_Exercise requirements_: Give the count of lines below that include the word "computer", and say nothing else.

== Input ==

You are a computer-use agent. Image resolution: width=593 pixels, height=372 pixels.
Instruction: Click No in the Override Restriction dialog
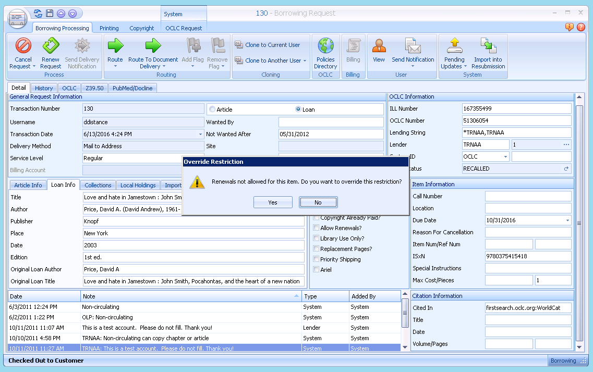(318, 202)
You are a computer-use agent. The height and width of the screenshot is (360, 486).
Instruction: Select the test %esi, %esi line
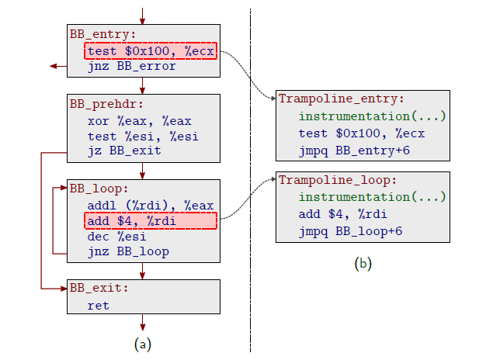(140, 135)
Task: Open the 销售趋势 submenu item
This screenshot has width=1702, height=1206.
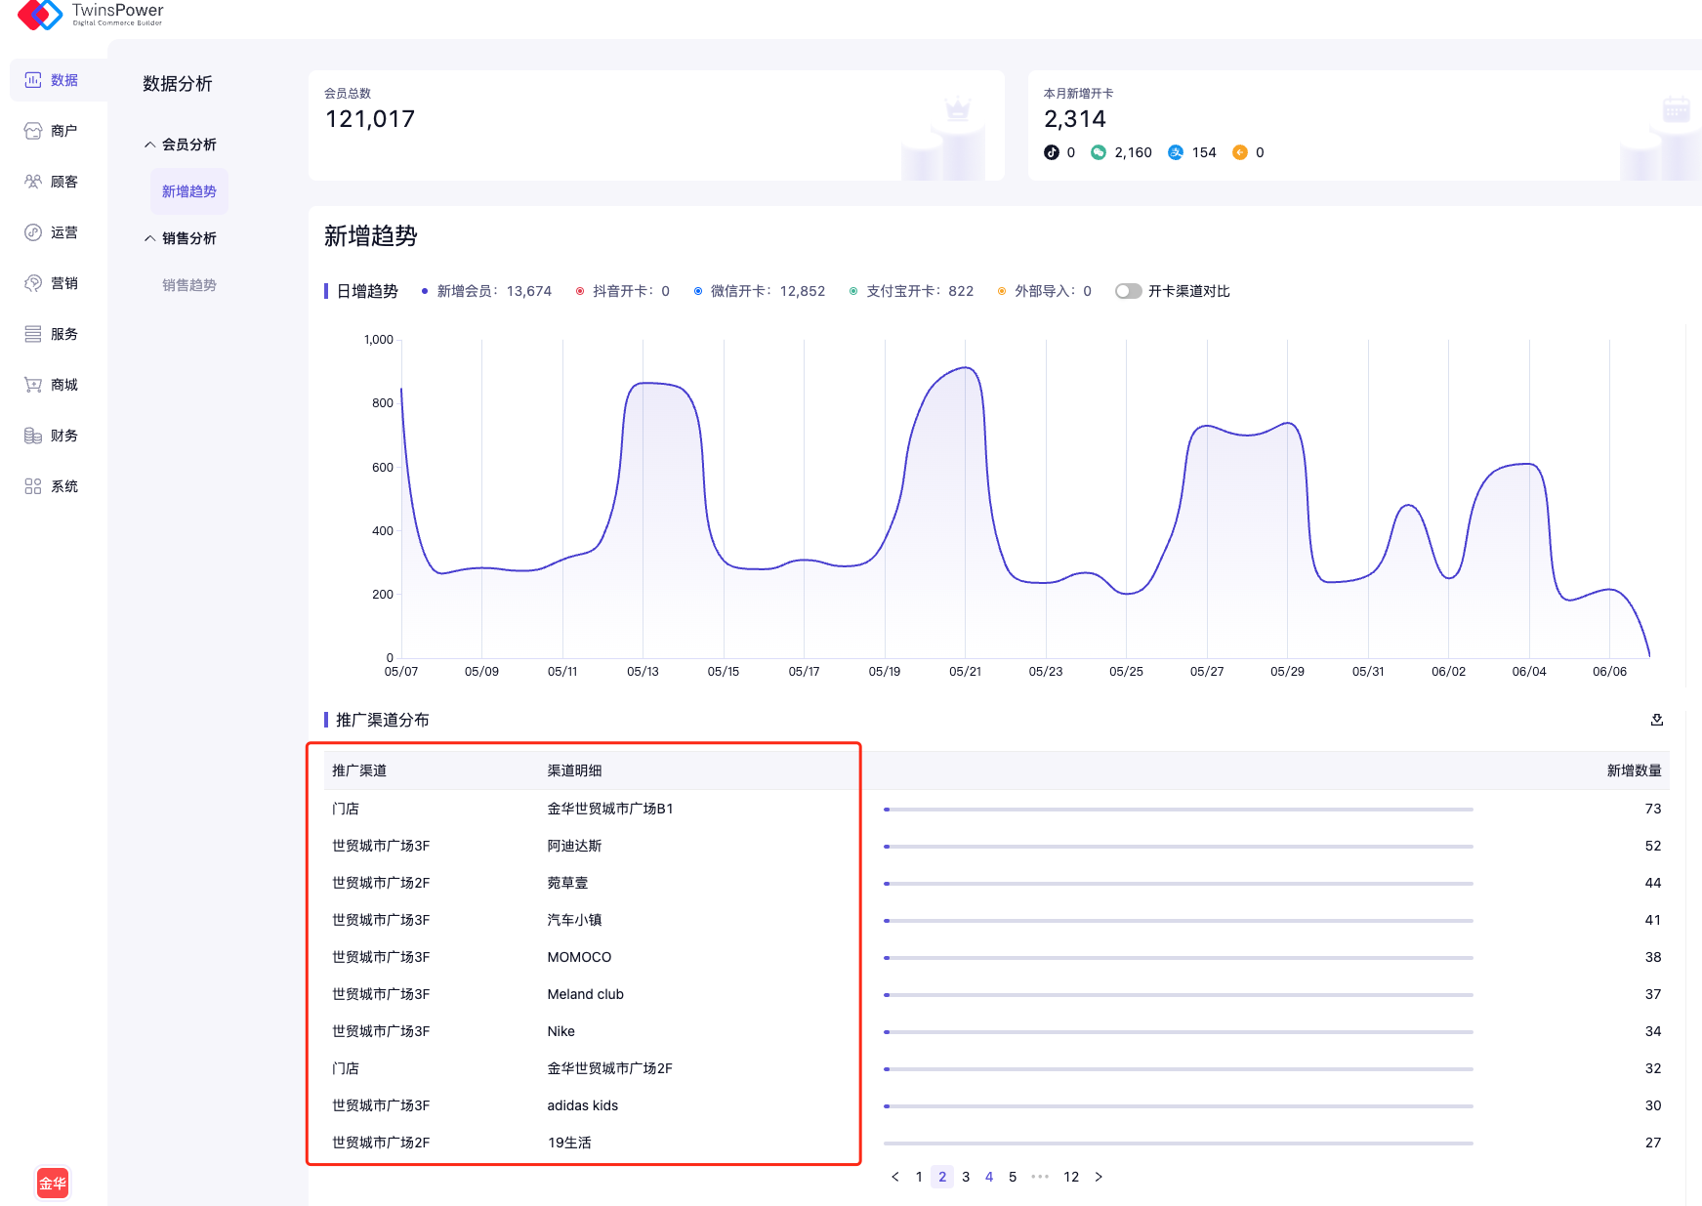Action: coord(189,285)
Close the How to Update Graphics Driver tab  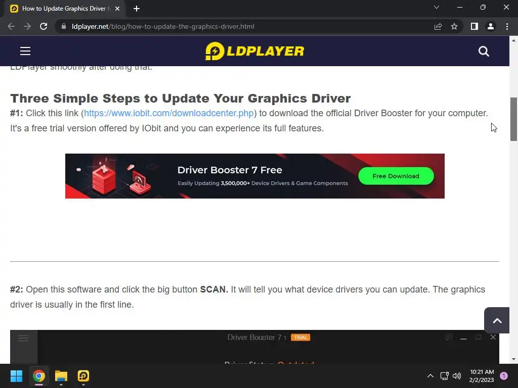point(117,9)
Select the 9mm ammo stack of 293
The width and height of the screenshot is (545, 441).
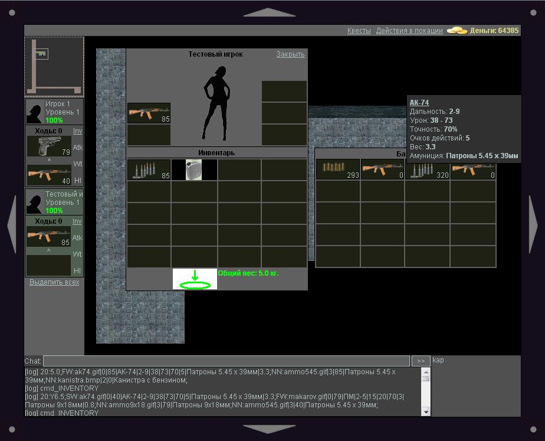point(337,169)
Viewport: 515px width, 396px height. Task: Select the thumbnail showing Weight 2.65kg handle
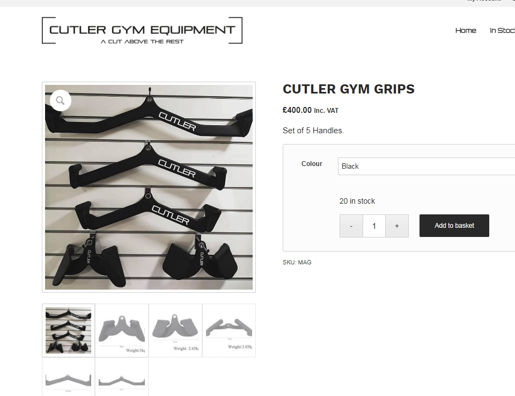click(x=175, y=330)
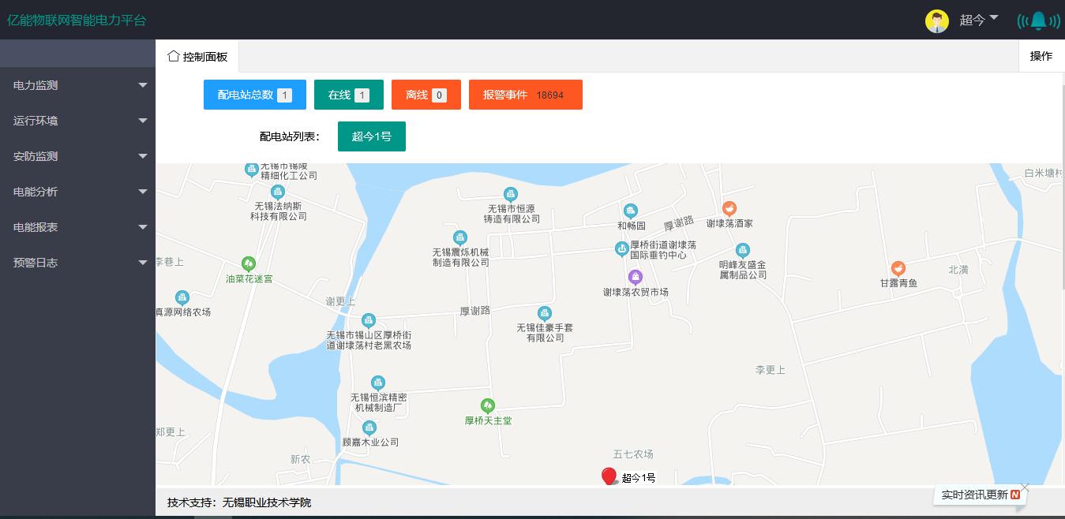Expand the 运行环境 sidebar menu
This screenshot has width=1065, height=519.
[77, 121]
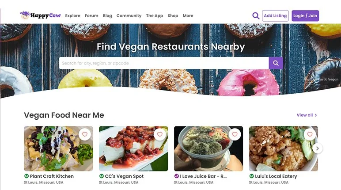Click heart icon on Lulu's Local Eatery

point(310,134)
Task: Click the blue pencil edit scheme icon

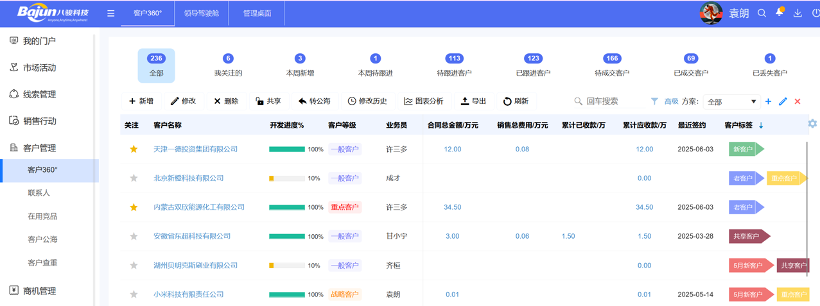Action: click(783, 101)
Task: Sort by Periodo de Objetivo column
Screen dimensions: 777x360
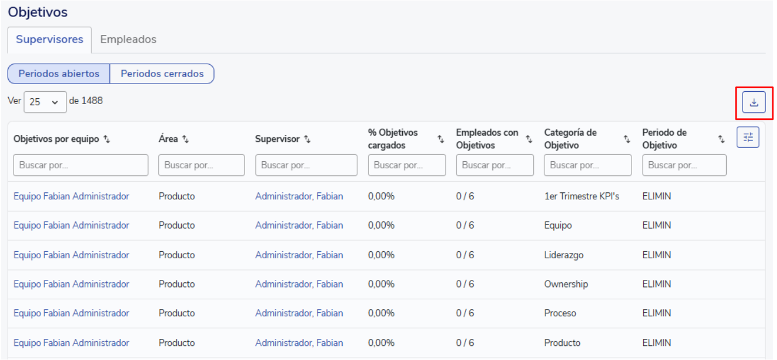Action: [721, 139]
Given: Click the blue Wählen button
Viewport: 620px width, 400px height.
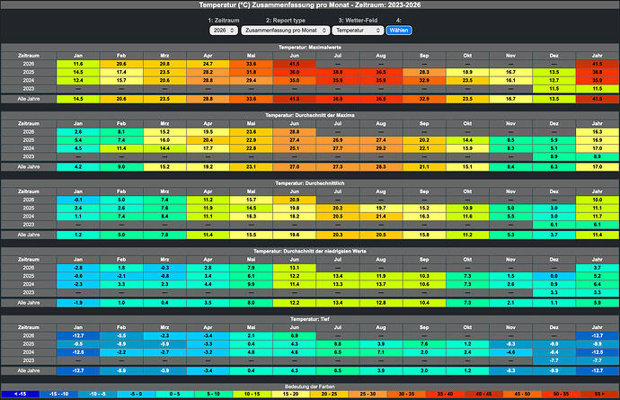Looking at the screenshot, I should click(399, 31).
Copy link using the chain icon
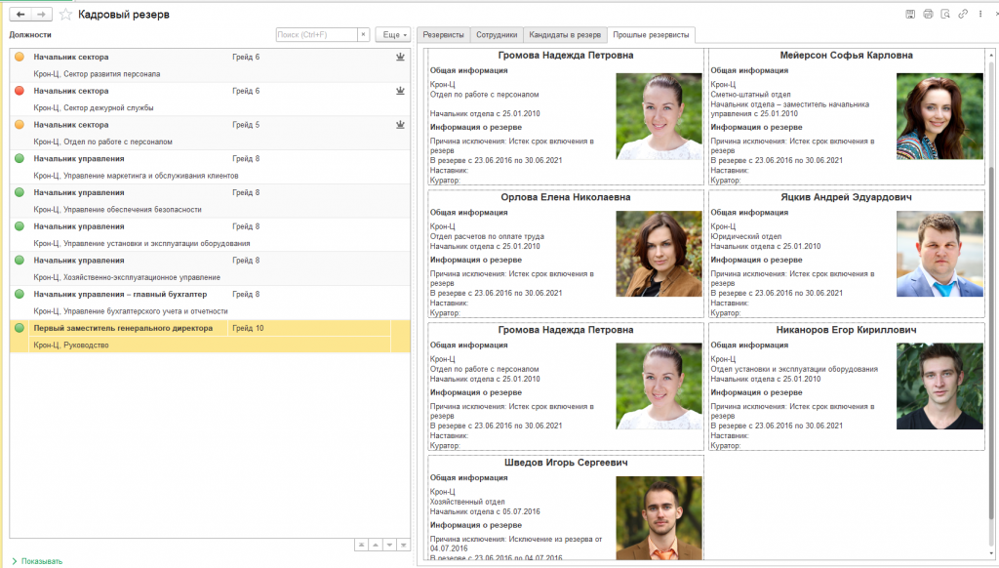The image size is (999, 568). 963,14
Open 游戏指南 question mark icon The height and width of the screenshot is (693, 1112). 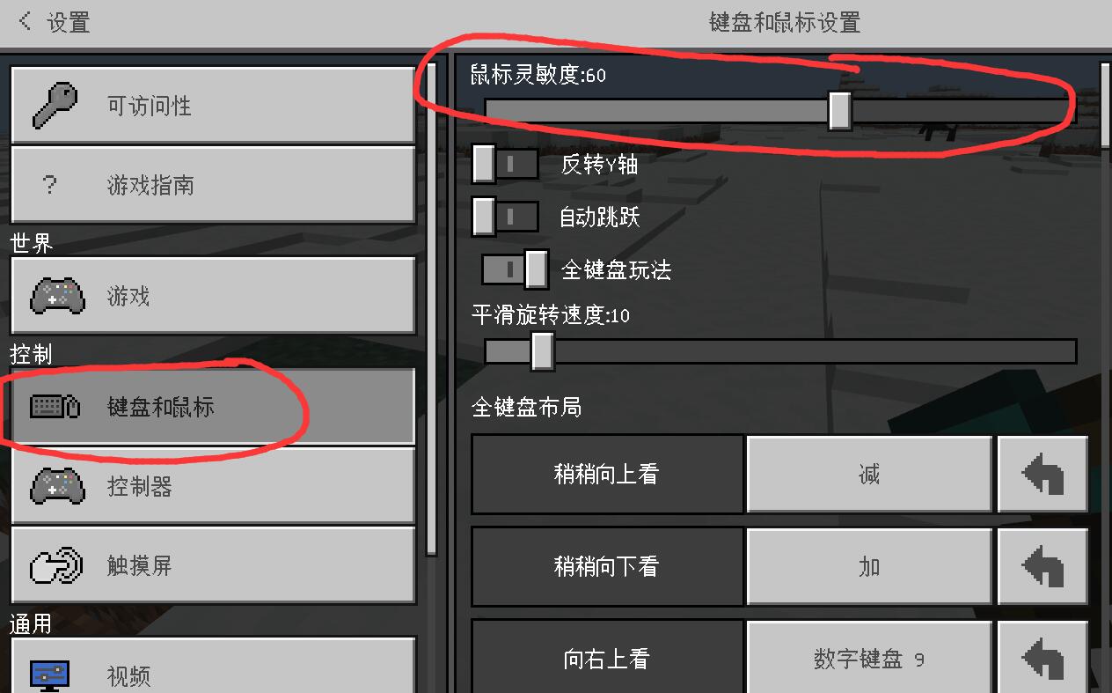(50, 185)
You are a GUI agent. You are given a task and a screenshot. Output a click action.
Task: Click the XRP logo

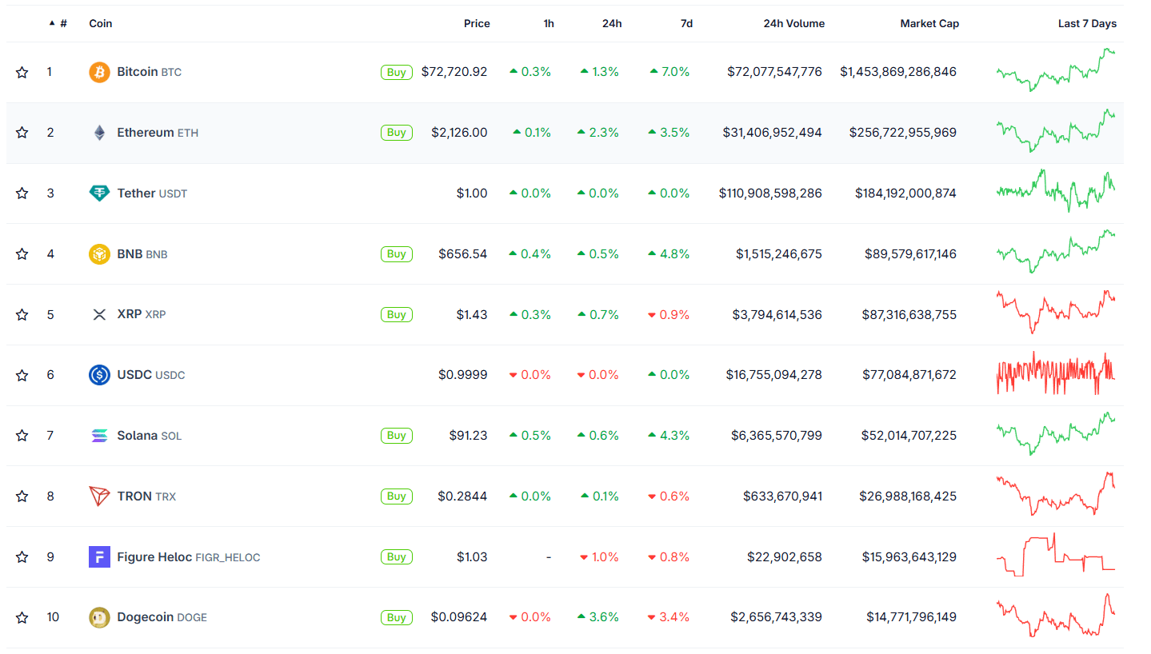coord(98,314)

===

_Exercise response_: 2